Comme il est normal dans un ouvrage collectif, toutes les contributions ne sont pas du même niveau. On est notamment très déçu par la banalité de celle du spécialiste réputé qu’est David Welch, qui n’apporte rien qui ne soit déjà connu. Beaucoup plus neuve, celle de Céline Schoeni porte sur l’image de l’infirmière que donnent de très nombreux documents iconographiques pendant la Première Guerre mondiale. Le corpus d’affiches et de cartes postales analysé, particulièrement riche, recèle des documents savoureux. Malgré quelque naïveté dans la formulation, les constats qui se dégagent de cette étude sont très intéressants. La construction du personnage de l’infirmière se révèle étroitement dépendante du contexte culturel, et aboutit à des représentations qui n’ont sans doute pas grand rapport avec la réalité vécue. Quant à la contribution de Markus Schürpf, elle attire l’attention sur l’oeuvre fort riche du photographe suisse de presse Paul Senn, qui a réalisé des clichés saisissants au cours de la Seconde Guerre mondiale. L’article est plus informatif que critique, mais très utile.

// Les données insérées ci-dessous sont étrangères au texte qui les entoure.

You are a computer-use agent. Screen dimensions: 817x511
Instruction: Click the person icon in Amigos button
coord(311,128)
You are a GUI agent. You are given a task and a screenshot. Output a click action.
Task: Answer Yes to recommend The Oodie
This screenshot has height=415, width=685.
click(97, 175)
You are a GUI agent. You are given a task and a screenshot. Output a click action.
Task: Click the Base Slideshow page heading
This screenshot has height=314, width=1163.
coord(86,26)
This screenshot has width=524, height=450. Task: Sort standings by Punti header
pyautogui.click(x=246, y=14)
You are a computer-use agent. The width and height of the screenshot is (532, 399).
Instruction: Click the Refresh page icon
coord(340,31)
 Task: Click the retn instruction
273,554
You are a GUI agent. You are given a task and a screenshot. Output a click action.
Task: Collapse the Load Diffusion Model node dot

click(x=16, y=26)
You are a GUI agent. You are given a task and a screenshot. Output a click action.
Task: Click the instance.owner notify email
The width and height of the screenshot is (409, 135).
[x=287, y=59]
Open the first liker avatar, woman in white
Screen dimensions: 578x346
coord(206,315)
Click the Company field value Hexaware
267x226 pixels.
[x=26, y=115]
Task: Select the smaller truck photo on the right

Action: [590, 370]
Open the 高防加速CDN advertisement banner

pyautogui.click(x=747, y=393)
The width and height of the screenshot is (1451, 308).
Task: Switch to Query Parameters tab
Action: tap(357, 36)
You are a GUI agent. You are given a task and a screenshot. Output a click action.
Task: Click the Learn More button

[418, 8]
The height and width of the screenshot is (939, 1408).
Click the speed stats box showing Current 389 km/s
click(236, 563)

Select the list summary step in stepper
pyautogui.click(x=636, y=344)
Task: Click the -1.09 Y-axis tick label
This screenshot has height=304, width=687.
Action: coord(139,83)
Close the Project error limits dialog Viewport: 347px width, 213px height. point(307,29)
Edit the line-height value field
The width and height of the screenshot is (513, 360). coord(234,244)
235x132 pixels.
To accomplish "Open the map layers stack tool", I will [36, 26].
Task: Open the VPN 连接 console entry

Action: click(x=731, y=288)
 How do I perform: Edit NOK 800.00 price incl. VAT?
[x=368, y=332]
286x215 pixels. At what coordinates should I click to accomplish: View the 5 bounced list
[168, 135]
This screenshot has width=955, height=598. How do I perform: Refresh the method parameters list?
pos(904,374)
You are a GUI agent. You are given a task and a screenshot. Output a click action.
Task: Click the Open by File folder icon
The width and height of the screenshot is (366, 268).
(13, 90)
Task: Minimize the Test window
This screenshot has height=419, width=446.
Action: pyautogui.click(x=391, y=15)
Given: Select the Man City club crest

Les documents iconographiques concernant la guerre font fréquemment l’objet de présentation dans les musées. La région alpine en est plutôt riche, ce qui témoigne d’un gros effort de collaboration transfrontalière. C’est à cet aspect, quelque peu marginal, mais pas mineur, que sont consacrées les pages signées d’Ersilia Alessandrone Perona, qui insiste notamment sur une expérience muséographique originale tentée par l’Istituto piemontese à Turin. Signalons en passant une erreur de traduction: l’emploi malencontreux (p. 172) de «procès» au lieu de «processus» («Cet intérêt croissant pour l’histoire des sociétés en guerre a résulté d’un double procès»). Beaucoup plus marginale encore, la contribution d’Erica Deuber Ziegler et Jean-Louis Feuz consacrée à Marcel Junod «déborde à tous égards le sujet du livre» (p. 187), de l’aveu même de ses auteurs. Non parce que Junod n’était pas un soldat, ni parce que les photos collectées par lui sur les effets des deux bombes atomiques lancées sur le Japon ne concernent pas l’Europe, comme ils semblent le croire; mais parce qu’ils se limitent à raconter les événements, en particulier la constitution des archives photographiques de Junod, sans se livrer à aucune analyse de nature iconographique.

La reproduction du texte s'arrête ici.